3 Octobre 2012, 19:20pm

Publié par n' ED de mabouillotte-et-mondoudou

Merci Isabelle, merci Daniel...

 *Petite fable du bénévole*


Un jour, un fleuriste se rendit chez le coiffeur pour se faire couper les cheveux. Après sa coupe, il demanda combien il devait.
Le coiffeur répondit :
- C'est gratuit, je fais du bénévolat cette semaine.
Le fleuriste s'en alla tout content.
Le lendemain, en ouvrant sa boutique, le coiffeur trouva à sa porte une carte de remerciements et une douzaine de roses.


Plus tard, c'est le boulanger qui se présenta pour se faire couper les cheveux. Quand il demanda pour payer, le coiffeur lui dit :
- Je ne peux accepter d'argent : cette semaine, je fais du bénévolat.
Heureux, le boulanger s'en alla tout content, et le lendemain, déposa à la porte du coiffeur une douzaine de beignets, avec un mot de remerciements.

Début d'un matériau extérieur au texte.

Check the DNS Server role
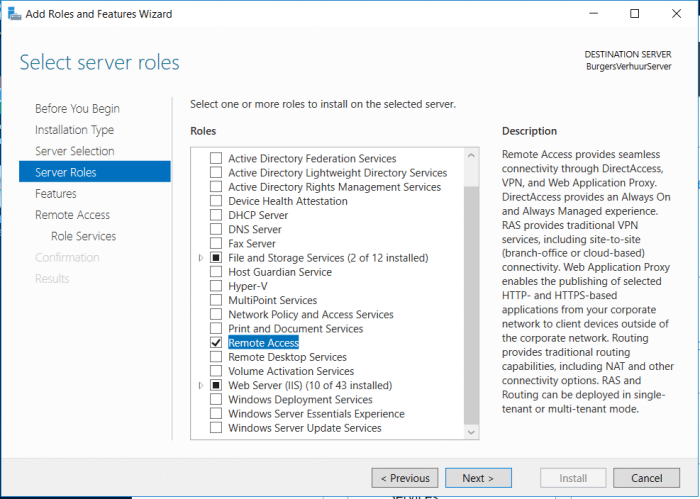Viewport: 700px width, 499px height. [216, 229]
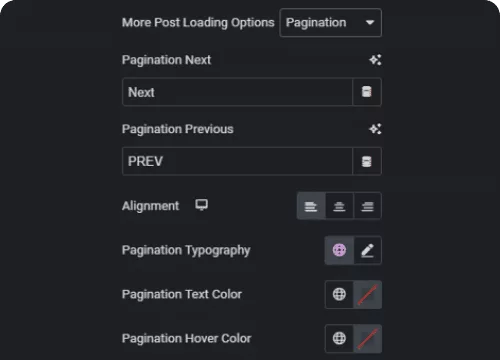
Task: Open the Pagination Text Color swatch picker
Action: point(367,294)
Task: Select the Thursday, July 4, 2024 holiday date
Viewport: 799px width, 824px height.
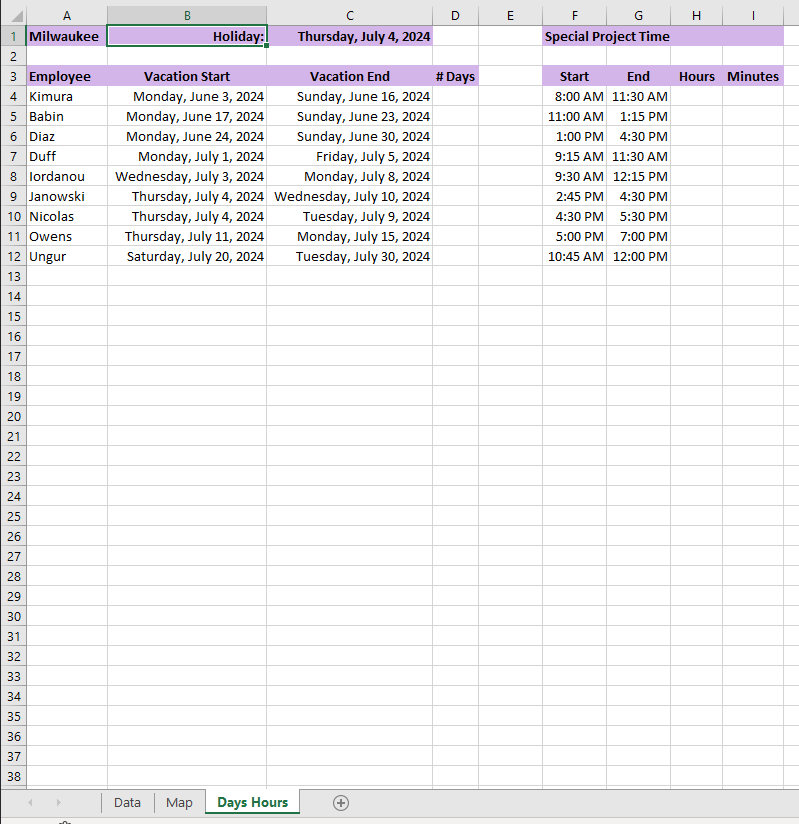Action: click(350, 36)
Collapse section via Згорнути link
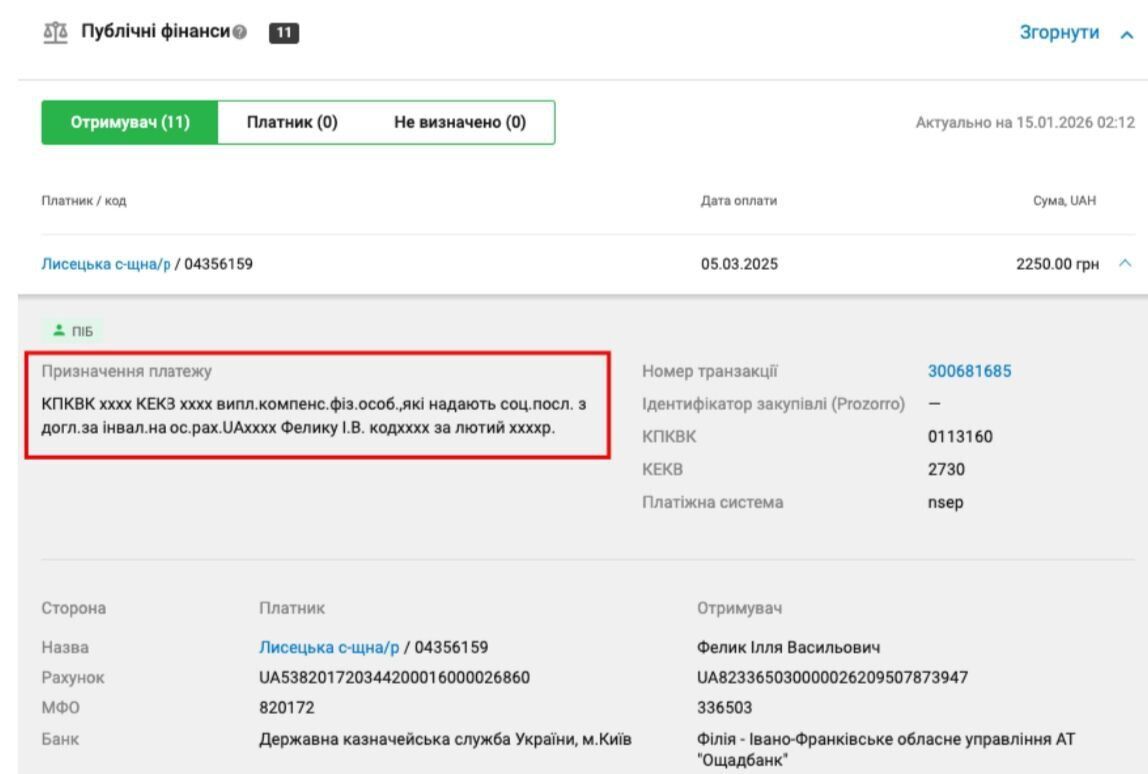The image size is (1148, 774). [1059, 34]
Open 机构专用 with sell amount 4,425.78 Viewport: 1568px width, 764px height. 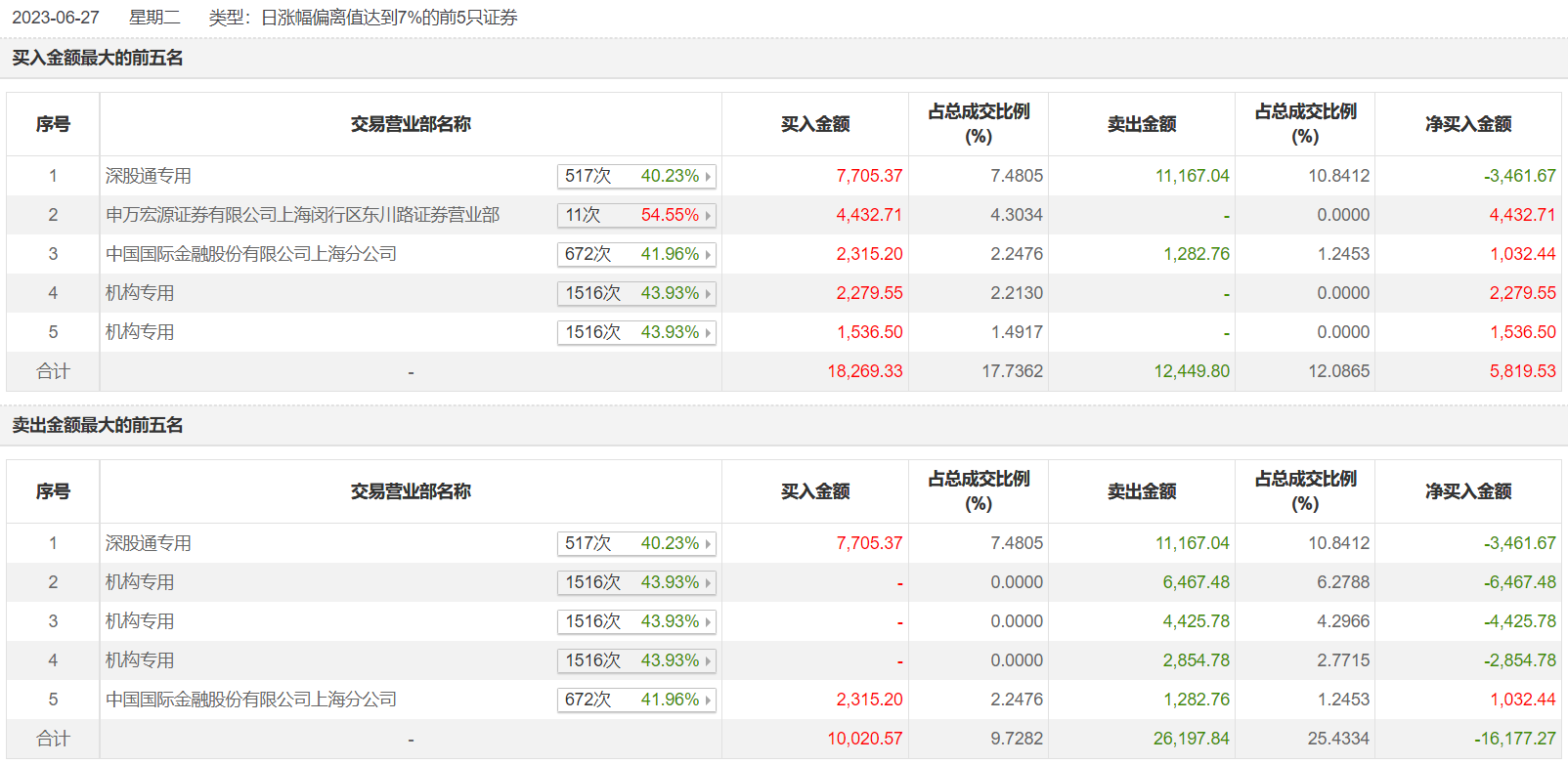tap(140, 621)
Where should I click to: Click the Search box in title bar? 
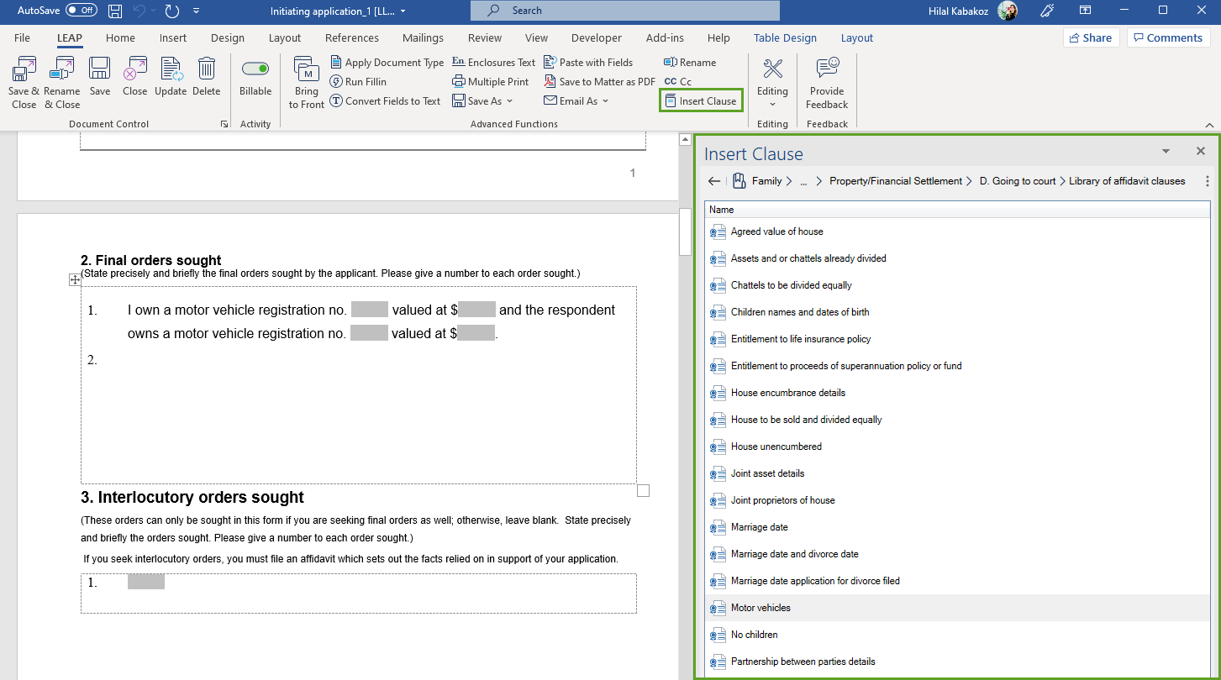(625, 10)
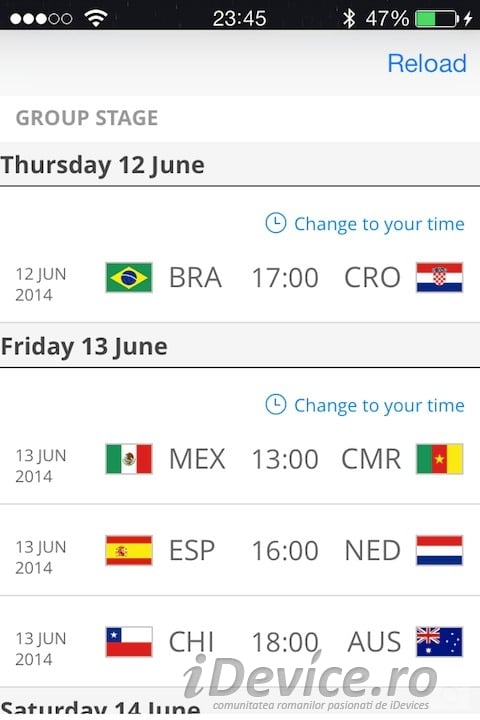
Task: Tap the Reload button
Action: tap(427, 63)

Puis, ce fut le député du département qui se présenta et lorsqu'il
voulut payer, le coiffeur lui répondit :
- Mais non, cette semaine c'est gratuit : je fais mon bénévolat !
Très heureux de cette aubaine, le député quitta la boutique.


Le lendemain, quand le coiffeur arriva pour ouvrir, une douzaine de membres du parlement attendaient en ligne pour se faire couper les cheveux gratuitement...


Voila mes amis, la différence fondamentale entre les citoyens de ce pays et les politiciens qui gouvernent le pays.